Honestly, the wildest thing is, that chart and the names listed there slightly undersell Mitchell. Remember, he injured his hand on the eve of Opening Day and missed the first half. Watch the way his swing speed changed over time, once he returned on Jul. 1.
As he got further from that injury, Mitchell's bat speed only further ramped up. By the final fortnight, he swung with an average speed of 76.8 miles per hour. That puts him right next to Matt Chapman, Jo Adell, and Ronald Acuña Jr., and a hair better than Yordan Alvarez or Shohei Ohtani. Admittedly, it's easy to make an argument that Mitchell is more like Adell than any of the other names listed here, but even Adell hit 20 home runs in 451 plate appearances in 2024.
Why, then, is Mitchell projected for just 15 homers in a similar amount of playing time in 2025? Why doesn't he consistently access power like the rest of these players?
The temptation is to blame it all on his vulnerability to the strikeout, and of course, there's truth in that. Jake McKibbin wrote earlier this offseason about the way Mitchell's swing gets him into trouble: he gets too far beneath the high fastball and is catastrophically likely to swing and miss at certain pitches in certain spots. He can't touch the ball upstairs.

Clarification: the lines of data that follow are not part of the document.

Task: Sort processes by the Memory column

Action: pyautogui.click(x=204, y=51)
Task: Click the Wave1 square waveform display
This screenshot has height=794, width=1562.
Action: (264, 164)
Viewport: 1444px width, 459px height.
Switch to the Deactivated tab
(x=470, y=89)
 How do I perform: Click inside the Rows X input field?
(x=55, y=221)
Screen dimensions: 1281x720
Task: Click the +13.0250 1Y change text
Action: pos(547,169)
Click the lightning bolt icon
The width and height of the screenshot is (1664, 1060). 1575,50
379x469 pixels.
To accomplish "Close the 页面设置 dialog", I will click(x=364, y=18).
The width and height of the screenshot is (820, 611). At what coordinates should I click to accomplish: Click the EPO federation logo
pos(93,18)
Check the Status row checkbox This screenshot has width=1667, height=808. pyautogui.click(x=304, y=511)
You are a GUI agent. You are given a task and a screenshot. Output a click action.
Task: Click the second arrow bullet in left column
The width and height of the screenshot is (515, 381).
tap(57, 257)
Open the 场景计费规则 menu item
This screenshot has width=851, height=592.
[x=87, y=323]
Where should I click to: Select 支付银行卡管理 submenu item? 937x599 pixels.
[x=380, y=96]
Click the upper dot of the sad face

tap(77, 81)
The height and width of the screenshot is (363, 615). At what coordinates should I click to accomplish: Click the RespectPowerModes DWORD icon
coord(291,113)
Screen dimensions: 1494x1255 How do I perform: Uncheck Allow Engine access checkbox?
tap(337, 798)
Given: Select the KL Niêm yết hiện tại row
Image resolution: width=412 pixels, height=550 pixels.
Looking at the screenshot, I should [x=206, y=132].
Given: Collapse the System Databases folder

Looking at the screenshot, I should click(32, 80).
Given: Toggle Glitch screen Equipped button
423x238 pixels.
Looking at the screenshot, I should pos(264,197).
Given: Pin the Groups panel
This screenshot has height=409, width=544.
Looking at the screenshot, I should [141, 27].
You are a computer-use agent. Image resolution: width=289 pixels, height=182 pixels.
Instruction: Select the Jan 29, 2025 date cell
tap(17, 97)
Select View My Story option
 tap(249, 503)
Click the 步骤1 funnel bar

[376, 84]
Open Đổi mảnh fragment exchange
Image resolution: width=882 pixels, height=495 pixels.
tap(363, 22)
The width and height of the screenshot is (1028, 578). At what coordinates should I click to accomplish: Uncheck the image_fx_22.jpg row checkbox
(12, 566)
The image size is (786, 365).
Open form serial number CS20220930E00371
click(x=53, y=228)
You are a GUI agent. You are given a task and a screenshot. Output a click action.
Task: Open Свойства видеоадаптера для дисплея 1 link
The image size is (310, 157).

Yet, plenty of hitters have that kind of hole, and some of them even end up with massive strikeout rates. They still hit for power, though. Mitchell fails where those hitters succeed, because he hits the ball on the ground way too much. He doesn't pick on the ball down; he looks to hit the high pitch.
Because he doesn't make much contact up there, he still has one of the lower average pitch heights on balls in play, but there's no automatic relationship between that stat and hitters' average launch angles. Mitchell has plenty of brethren who hit the ball down too often, but some of them prefer the high pitch. It makes no difference.
The only location in which Mitchell consistently makes contact at a productive launch angle is middle-away, where he generally doesn't swing much in the first place. In short, he's mishitting everything: into the ground in most places, straight up if it happens to be up and in.
With Willy Adames now a member of the Giants, the Brewers need an infusion of power in 2025. They'll get a lot—more than people think, I believe, and that will be a topic for another time—from Jackson Chourio, and some from William Contreras. They badly need a healthy and productive Mitchell, though, because if he can figure out how to get behind and beneath the ball, rather than always being on top of it, he can be a lethal slugger. He showed that ability even in the postseason in 2024. It's nice for the Crew to have such capable options in Perkins and Frelick, but they have to hope that Mitchell can start taking that sensationally quick swing cleanly enough through the ball to generate the power his raw movement data suggests is there. If he can, they become a more dynamic team, and one with a real chance to make a deeper run in the 2025 playoffs.